On July 6, a Spanish court found Lionel Messi and his father, Jorge Horacio Messi, guilty of 3 counts of tax evasion and sentenced them to 21 months in prison. This is part of ongoing tax fraud charge the father and son have been fighting for years. Spanish tax officials charged both with defrauding Spain of 4.1 million euros during a two-year period (2007-2009).

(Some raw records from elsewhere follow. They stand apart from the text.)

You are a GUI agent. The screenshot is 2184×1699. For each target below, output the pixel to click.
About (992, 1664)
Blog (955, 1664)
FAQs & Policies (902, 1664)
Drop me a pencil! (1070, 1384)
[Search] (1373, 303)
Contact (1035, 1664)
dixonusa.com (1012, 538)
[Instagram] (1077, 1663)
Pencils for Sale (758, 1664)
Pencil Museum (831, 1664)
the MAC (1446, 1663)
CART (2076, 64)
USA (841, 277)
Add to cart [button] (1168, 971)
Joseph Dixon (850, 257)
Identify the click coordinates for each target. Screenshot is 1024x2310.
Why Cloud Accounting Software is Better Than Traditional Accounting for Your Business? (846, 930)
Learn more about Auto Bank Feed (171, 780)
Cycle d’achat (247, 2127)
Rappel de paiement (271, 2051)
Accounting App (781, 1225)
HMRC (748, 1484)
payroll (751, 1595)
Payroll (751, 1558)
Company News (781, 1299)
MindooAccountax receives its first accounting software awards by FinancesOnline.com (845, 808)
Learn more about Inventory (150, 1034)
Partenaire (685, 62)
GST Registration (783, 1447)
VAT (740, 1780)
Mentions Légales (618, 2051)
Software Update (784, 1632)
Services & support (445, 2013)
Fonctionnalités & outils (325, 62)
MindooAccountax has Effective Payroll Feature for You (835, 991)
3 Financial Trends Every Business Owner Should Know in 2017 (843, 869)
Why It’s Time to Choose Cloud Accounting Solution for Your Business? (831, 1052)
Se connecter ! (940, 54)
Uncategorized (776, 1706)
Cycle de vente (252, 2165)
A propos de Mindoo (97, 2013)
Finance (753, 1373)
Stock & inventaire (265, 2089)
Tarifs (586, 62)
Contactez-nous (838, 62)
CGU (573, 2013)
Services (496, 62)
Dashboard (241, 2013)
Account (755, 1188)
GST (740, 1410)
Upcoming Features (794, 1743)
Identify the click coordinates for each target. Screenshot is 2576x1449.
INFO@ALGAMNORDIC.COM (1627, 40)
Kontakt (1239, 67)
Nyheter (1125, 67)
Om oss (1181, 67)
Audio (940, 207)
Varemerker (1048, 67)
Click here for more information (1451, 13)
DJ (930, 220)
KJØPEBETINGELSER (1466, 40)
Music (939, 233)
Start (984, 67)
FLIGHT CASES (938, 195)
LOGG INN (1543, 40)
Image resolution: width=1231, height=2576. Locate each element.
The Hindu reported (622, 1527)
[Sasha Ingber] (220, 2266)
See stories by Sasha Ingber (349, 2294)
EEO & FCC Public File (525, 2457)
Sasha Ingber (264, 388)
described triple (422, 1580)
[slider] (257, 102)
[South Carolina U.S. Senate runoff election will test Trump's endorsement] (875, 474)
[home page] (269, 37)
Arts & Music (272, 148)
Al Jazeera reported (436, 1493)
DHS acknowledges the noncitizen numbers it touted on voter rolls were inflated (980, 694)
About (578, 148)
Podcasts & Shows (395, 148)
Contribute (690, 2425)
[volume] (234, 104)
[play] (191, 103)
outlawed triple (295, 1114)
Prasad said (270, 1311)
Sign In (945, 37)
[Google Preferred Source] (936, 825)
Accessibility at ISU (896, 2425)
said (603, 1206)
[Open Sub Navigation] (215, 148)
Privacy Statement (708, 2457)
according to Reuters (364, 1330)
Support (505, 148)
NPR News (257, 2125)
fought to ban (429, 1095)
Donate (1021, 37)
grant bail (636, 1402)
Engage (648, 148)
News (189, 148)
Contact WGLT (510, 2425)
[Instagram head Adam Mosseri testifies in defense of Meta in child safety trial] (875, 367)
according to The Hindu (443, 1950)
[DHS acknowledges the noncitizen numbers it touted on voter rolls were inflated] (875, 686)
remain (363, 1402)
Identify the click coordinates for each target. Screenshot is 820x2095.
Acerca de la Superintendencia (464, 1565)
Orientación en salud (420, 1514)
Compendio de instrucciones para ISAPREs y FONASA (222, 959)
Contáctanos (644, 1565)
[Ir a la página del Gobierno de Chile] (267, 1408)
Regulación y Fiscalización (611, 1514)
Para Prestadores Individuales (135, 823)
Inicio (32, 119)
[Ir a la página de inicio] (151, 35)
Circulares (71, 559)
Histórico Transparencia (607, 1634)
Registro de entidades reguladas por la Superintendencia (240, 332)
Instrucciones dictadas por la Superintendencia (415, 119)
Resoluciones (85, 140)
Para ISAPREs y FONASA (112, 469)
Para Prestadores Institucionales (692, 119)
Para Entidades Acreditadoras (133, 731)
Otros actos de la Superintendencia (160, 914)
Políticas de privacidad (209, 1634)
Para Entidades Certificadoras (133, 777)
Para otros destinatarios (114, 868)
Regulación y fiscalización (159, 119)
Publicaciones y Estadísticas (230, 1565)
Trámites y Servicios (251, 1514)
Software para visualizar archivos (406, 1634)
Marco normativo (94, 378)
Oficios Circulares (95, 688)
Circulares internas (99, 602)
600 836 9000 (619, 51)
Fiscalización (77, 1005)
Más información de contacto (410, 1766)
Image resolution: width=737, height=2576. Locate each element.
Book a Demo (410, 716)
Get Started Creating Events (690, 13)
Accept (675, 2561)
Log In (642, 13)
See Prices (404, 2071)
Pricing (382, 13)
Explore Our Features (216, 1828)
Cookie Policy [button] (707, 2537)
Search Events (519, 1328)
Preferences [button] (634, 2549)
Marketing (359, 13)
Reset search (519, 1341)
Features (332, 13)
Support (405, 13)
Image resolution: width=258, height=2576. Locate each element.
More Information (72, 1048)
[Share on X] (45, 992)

The officials alleged that Messi’s money was illegally funneled away from tax collectors to companies established in Uruguay, Switzerland and Belize. Messi’s defense was that the companies were created to handle his income from image rights and that he was just “following advice” from financial and tax advisors, as well as from his father. “I just played football,” the 29 year-old soccer star told the judge during the pair’s trial. “I signed the contracts because I trusted my dad and the lawyers and we had decided that they would take charge of those things.” The prosecution stated that even though Messi was not familiar with tax issues, there was evidence indicating he could have known and consented to the tax structures in place.
Messi and his father are planing to appeal Wednesday’s sentence. Either way, it is very unlikely the soccer star will spend any time in jail. Under Spanish law, a tax prison sentence of less than 2 years can be served under probation. He will in fact be responsible for paying a fine of roughly 2 million euros and his father faces a fine of 1.5 million euros.
The bottom line for athletes, as well as for people in general, is to make sure you know what you are agreeing to when it comes to your taxes. Ultimately, it is your responsibility and there will be penalties to pay if you do not have the proper structures in place.